More applicable to lots of different situations.

Can extrapolate to unknown situations.

59
Q

What is the accuracy in Bayesian models? (1)

A

Difference between prior and posterior beliefs.

60
Q

Give two drawbacks of the predictive coding hypothesis of brain information processing. (2)

A
  • Does not explain how predictions (prior expectations) are computed in the brain
  • Does not explain how prediction errors should ultimately be used by the brain to update its prior knowledge
61
Q

Give two drawbacks of the Bayesian inference hypothesis of brain information processing. (2)

A
  • Does not specify the underlying neurophysiological mechanisms that regulate probabilistic programming in the brain
  • Does not specify how similar sensory situations might be represented and differentiated in higher cognitive centres at the level of neural network activity
62
Q

Fill the gaps relating to predictive coding and Bayesian inference. (5)

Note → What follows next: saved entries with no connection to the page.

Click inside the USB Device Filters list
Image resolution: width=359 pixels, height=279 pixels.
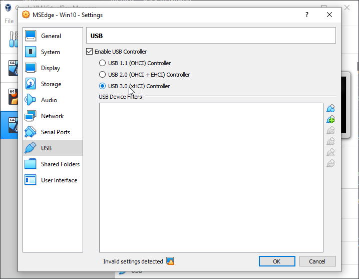click(211, 177)
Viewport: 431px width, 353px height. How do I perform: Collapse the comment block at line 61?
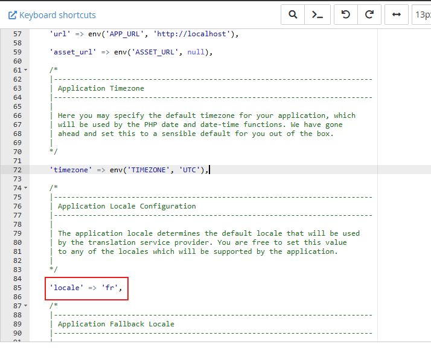tap(25, 70)
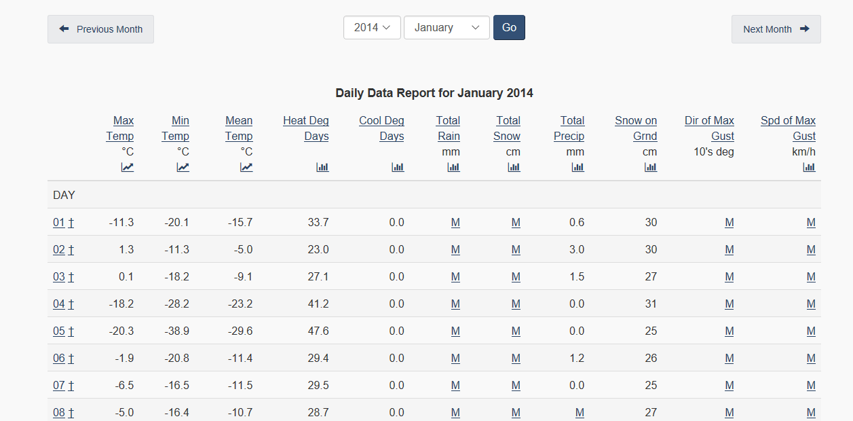Open the Mean Temp line chart icon
Image resolution: width=853 pixels, height=421 pixels.
246,167
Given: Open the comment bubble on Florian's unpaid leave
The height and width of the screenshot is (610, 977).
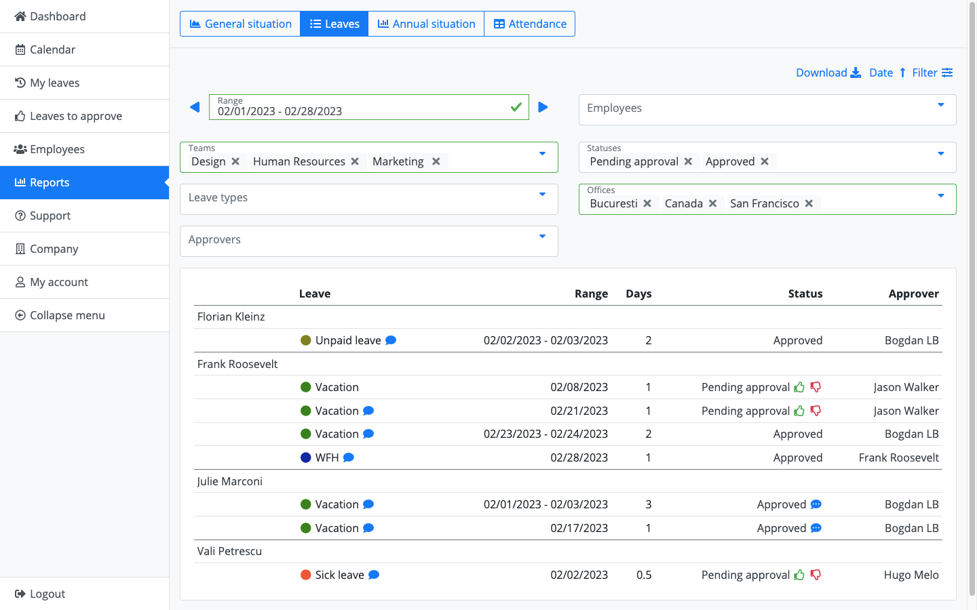Looking at the screenshot, I should (x=390, y=340).
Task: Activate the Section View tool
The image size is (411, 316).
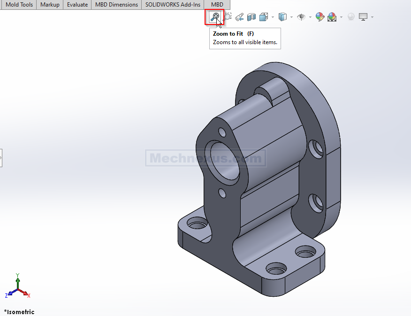Action: click(x=251, y=17)
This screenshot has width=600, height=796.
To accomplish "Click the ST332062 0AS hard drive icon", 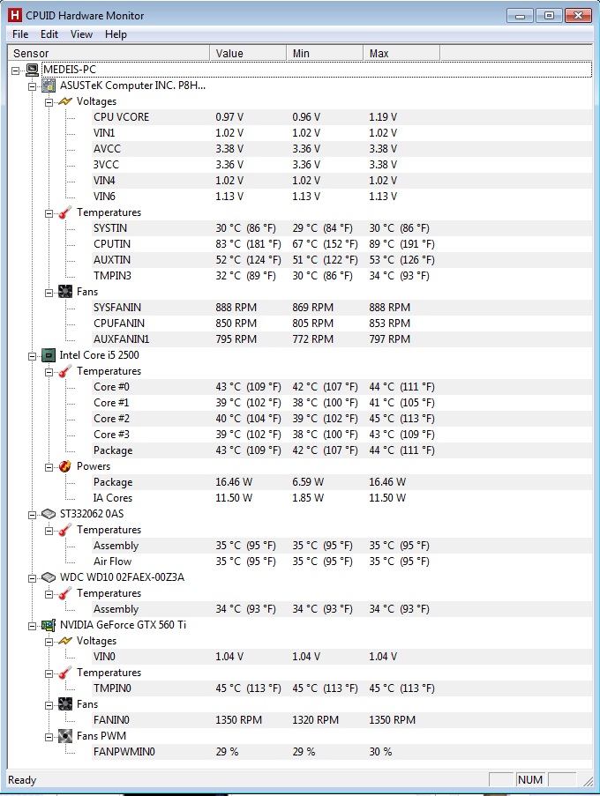I will [49, 514].
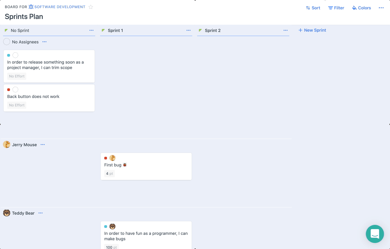Open the Sort options
Viewport: 390px width, 249px height.
pyautogui.click(x=313, y=8)
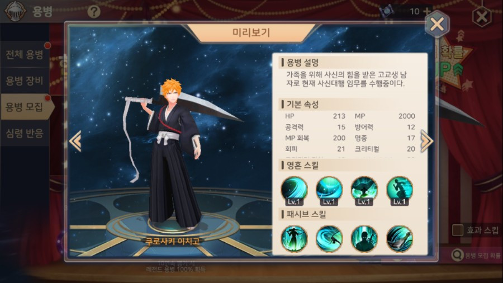Open the second 패시브 스킬 swirl icon
503x283 pixels.
coord(329,239)
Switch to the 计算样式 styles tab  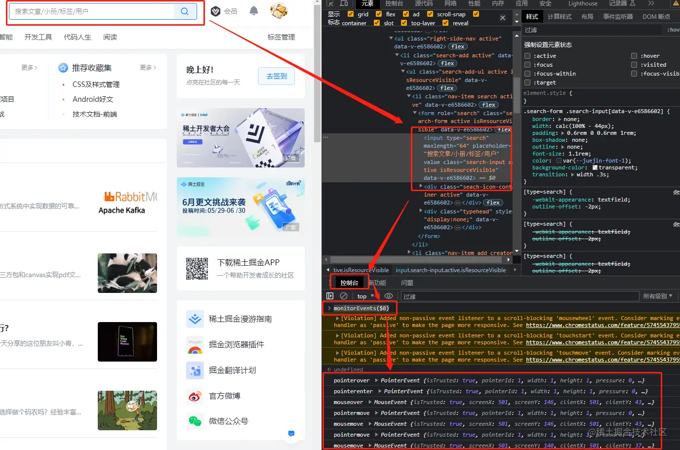[559, 16]
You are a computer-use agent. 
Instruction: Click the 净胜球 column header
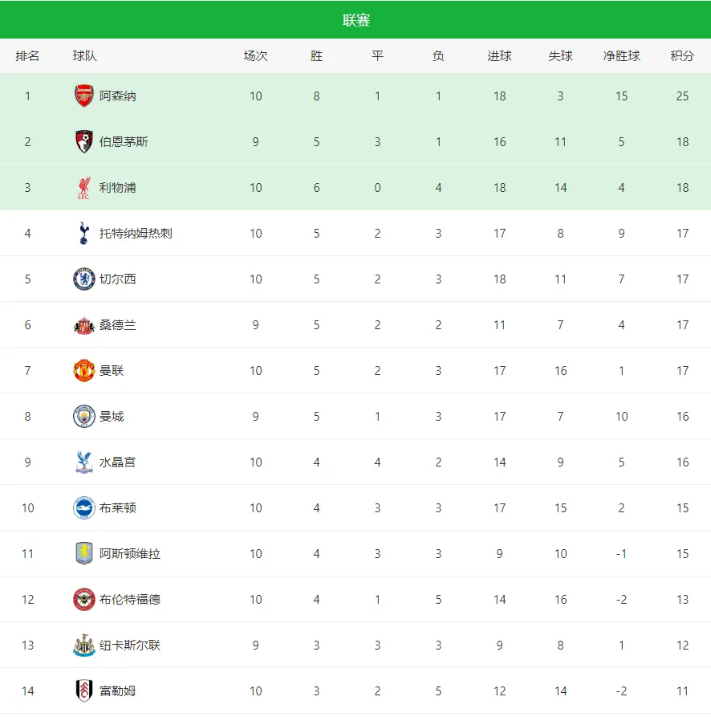coord(621,56)
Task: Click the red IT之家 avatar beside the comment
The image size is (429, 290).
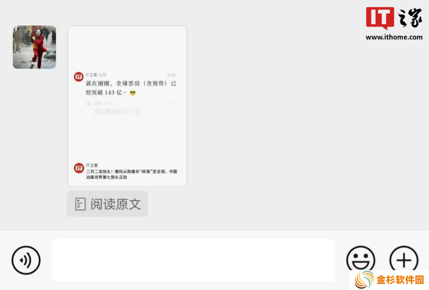Action: [79, 77]
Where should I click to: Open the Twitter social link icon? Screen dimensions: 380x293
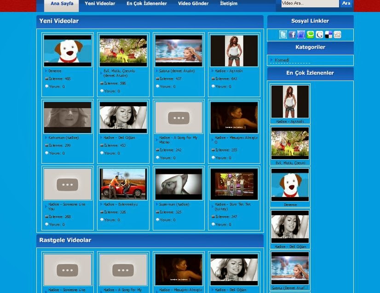click(284, 34)
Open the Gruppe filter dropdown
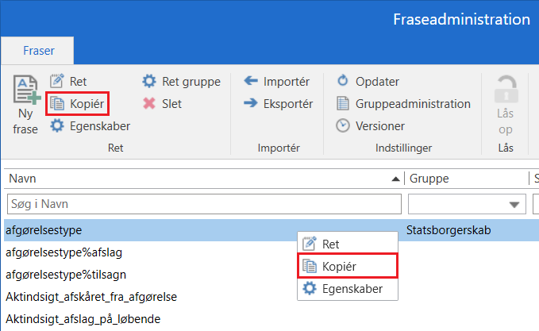 pyautogui.click(x=516, y=205)
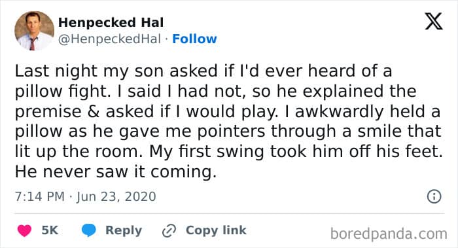Open Henpecked Hal's profile picture
The height and width of the screenshot is (248, 458).
34,31
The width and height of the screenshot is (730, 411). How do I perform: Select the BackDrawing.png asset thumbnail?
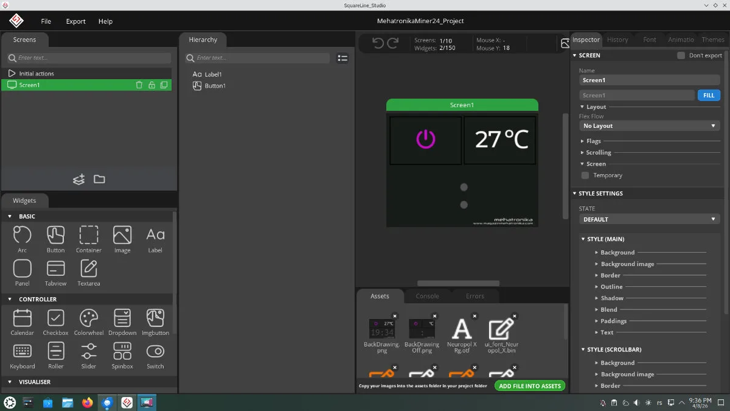(382, 329)
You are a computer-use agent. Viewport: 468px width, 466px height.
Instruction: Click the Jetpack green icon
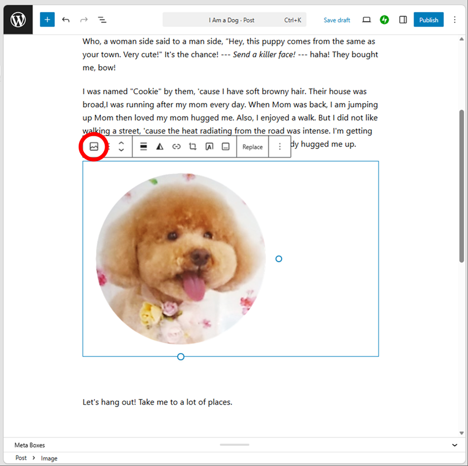(x=384, y=20)
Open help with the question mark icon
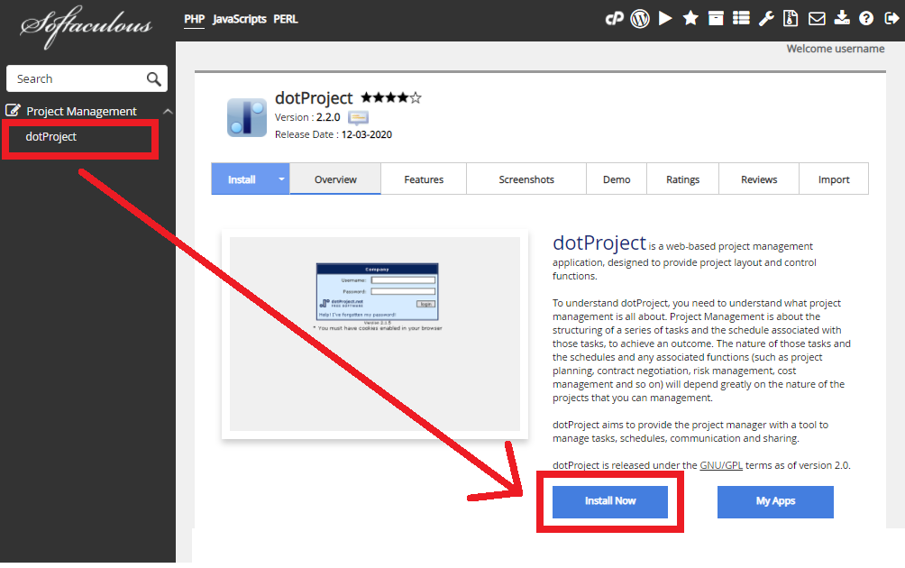905x568 pixels. (866, 18)
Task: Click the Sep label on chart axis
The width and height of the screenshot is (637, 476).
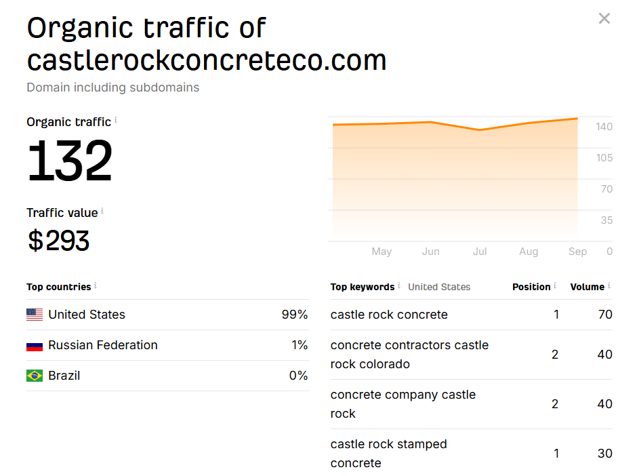Action: (577, 252)
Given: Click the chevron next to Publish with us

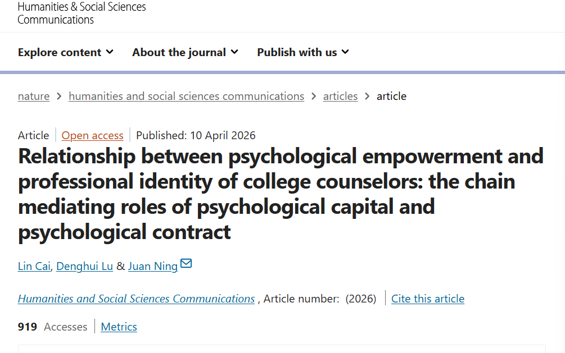Looking at the screenshot, I should point(345,52).
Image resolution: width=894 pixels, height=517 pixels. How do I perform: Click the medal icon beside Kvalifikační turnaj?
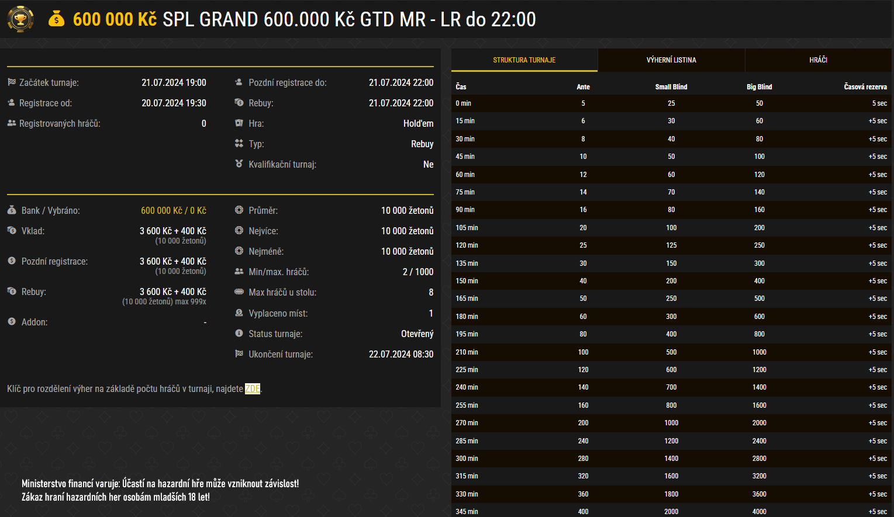[240, 164]
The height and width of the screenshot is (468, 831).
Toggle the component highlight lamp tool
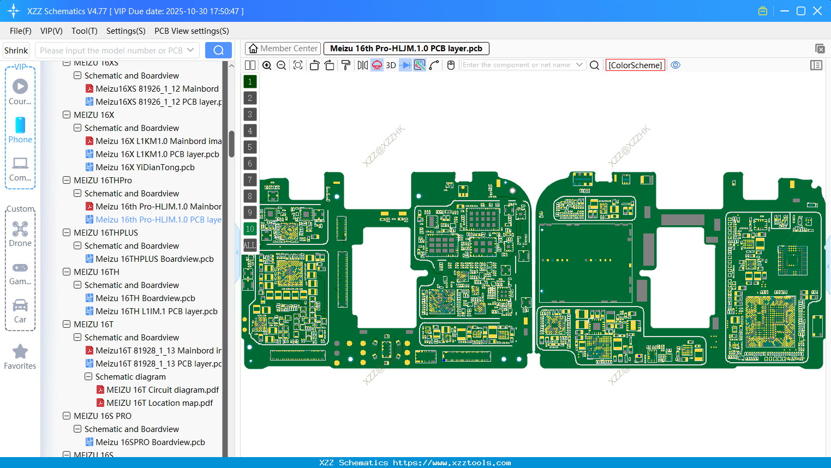[376, 65]
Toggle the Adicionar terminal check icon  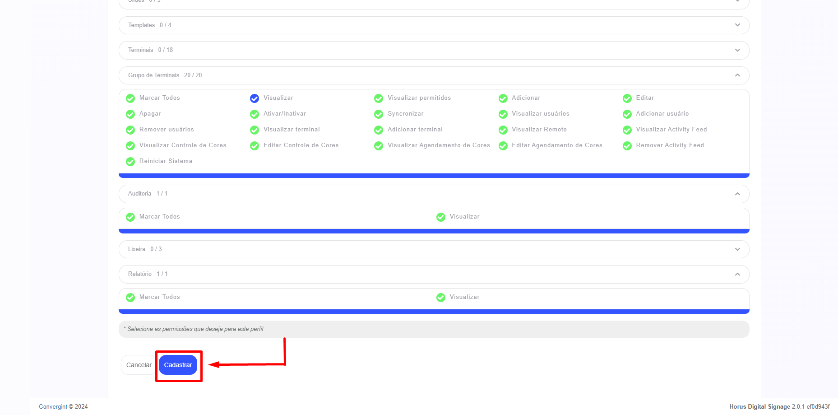pyautogui.click(x=379, y=130)
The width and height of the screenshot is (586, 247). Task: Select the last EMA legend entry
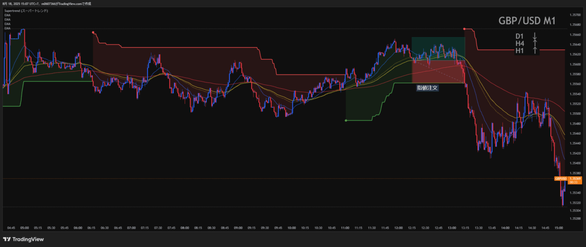pyautogui.click(x=7, y=28)
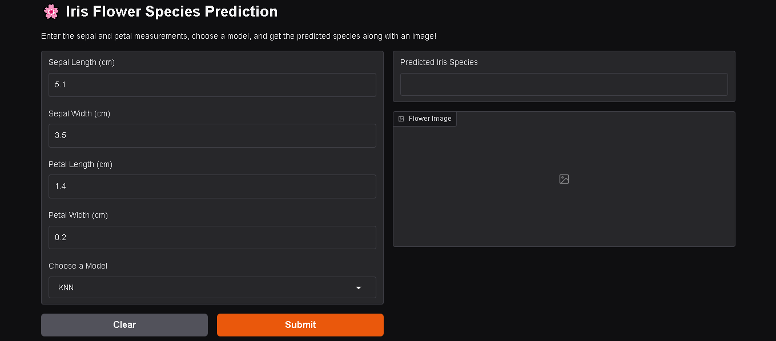Click into the Petal Length field showing 1.4
The image size is (776, 341).
tap(212, 186)
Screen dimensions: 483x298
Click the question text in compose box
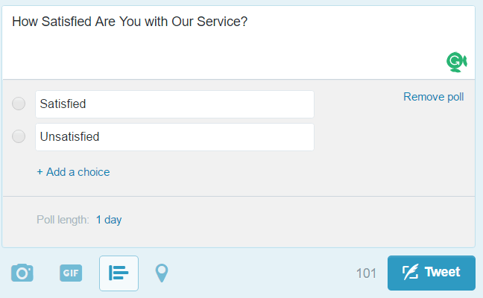129,22
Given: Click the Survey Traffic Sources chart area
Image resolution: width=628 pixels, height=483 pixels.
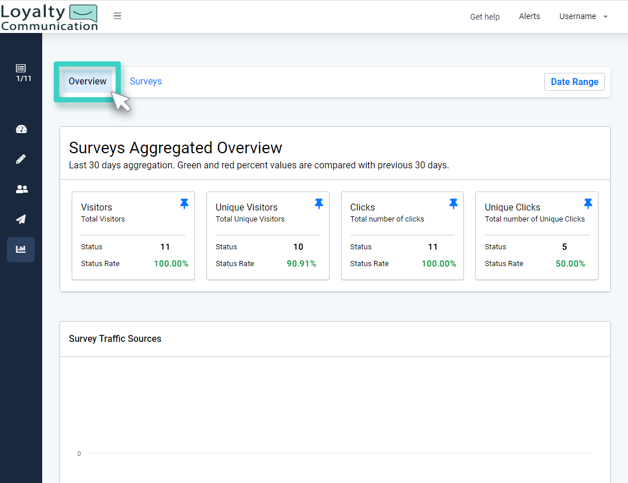Looking at the screenshot, I should (x=334, y=411).
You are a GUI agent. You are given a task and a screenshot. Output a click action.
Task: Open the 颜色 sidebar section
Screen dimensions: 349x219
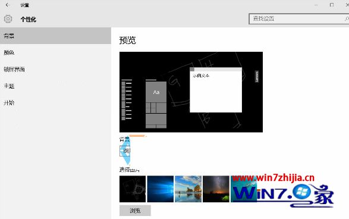tap(55, 52)
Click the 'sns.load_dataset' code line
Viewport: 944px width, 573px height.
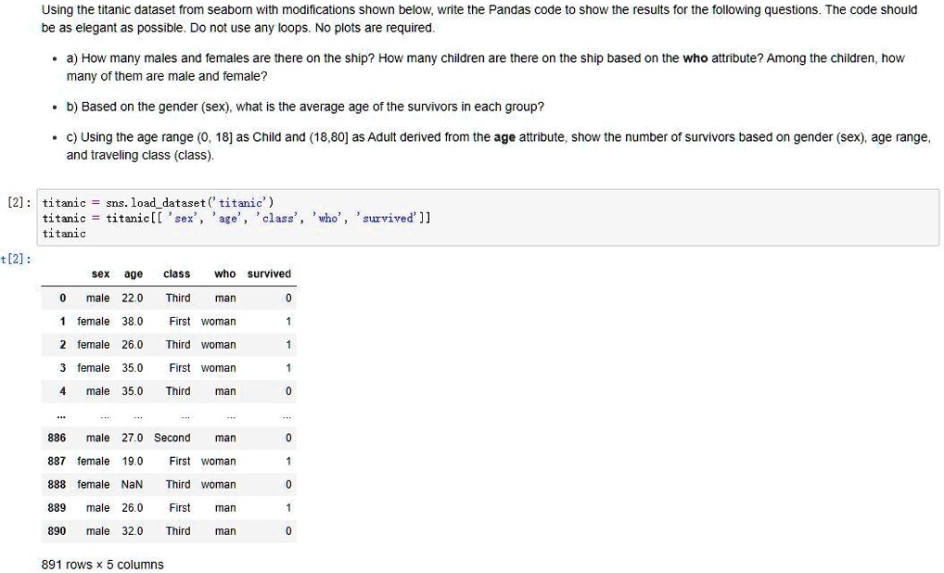click(x=158, y=203)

Predictive coding describes the differences in neuronal activity between ………………… and …………………. populations of neurons in the …………………, whereas Bayesian inference describes the end-result of computing the ………………… of prediction errors generated by ……………………

A

higher

lower

sensory pathway

salience

sensory input

63
Q

What is the functional unit of the spinal cord ad brain that captures, processes, transforms, transmits, and stores information? (1)

A

Nobody really knows, however it could be neuronal ensembles

64
Q

How are neuronal ensembles formed? (1)

A

Through Hebbian plasticity mechanisms (LTP and LTD)

65
Q

Describe how Hebbian plasticity leads to formation of neuronal ensembles. (2)

A

Synapses between co-active neurones are strengthened

by repeated exposure to the same stimulus.